“Nothing but a bare face lie / Is all you c**ts can hold on to,” is the opening lyrics of the hard-hitting and feisty Young Fathers’ new song, “Shame.” The second studio album from the Scottish hip-hop group out of Edinburgh was released this past week and is oddly titled White Men Are Black Men Too. Their newest single and music video for “Shame” is a wonderful cataclysm of TV on the Radio meets WU LYF meets a mixture of the spirit of The Hives and Future Islands. It’s a grungy, very sporadic, and multi-layered track that finds Young Fathers truly capturing their unique combination and sound. After winning the Mercury Prize last year for their debut studio album, Dead, Young Fathers have a lot to live up to, and they’re continuing to succeed.
The music video was directed by Jeremy Cole and features a guy in his early twenties with a short bowl cut, acne, wearing a tracksuit, and bleeding from his forehead. The man looks pissed. The camera cuts quickly to show the anguish and ambiguity of this crazed guy jogging down the street.
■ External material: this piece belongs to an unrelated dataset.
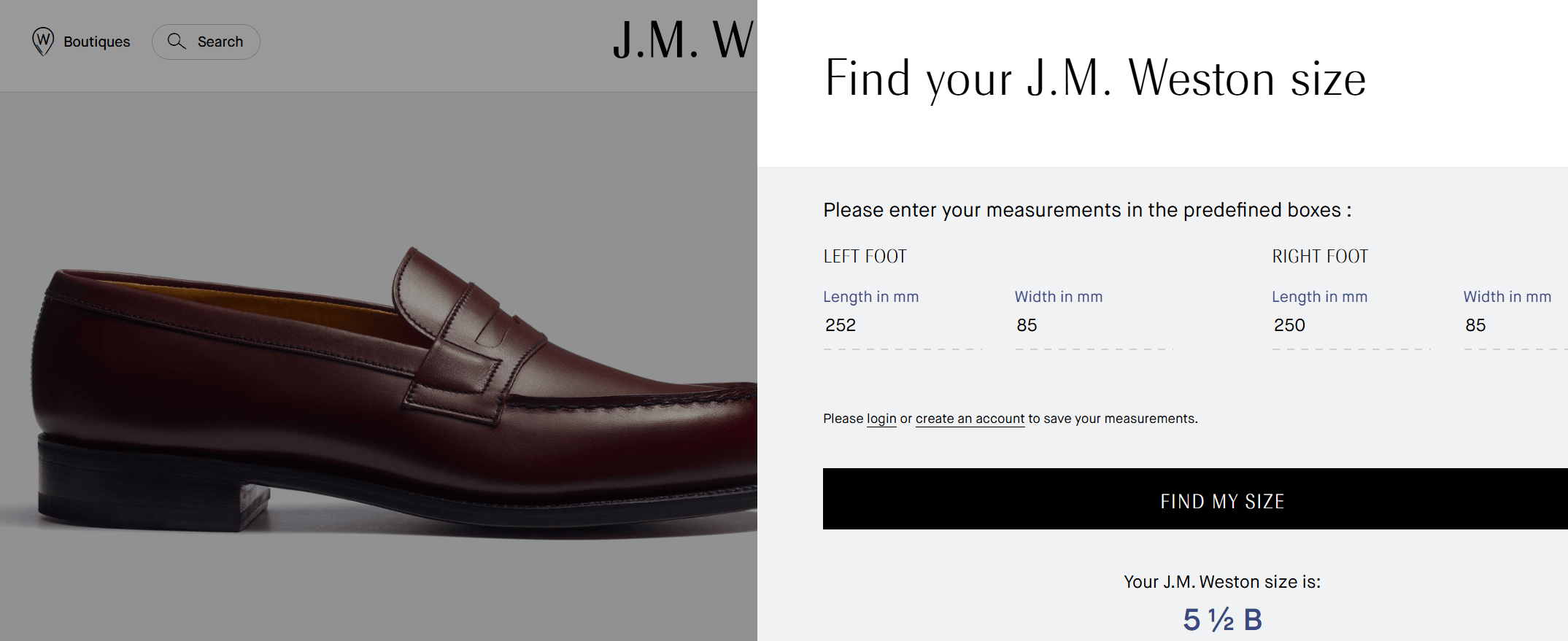1568x641 pixels.
Task: Select the right foot length input
Action: [x=1351, y=325]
It also cuts between different time frames, to the point where you wonder if they are the same character. The guy takes off his jacket, wearing a white undershirt with blood in the shape of a bullet wound in his back. The uncertainty and angst that drives the video is straight from the obscurity of the song itself. The repetitive lyrics of “It ain’t right,” and “Shame on you” show vividly where their state of mind is. They’re angry and don’t hold back their punches.
As the track’s electronics start sputtering out of control, the video fades to all-white. After a few seconds, we see the lead lying on the floor, more blood spilling down from his forehead. He gets up in a parking lot, by the side of a body of water, and starts dancing. He’s fully invested in the song and just goes for it.
Overall, “Shame” is a wonderful story of aggression mixed in with some muffled vocals, delicate harmonies, sharp electronics and machinery sounds, and an ending choir. It’s a vivid, extraordinary track with a well-shot and great character piece that only slightly gives us a little bit more context to the otherwise un-categorical Young Fathers.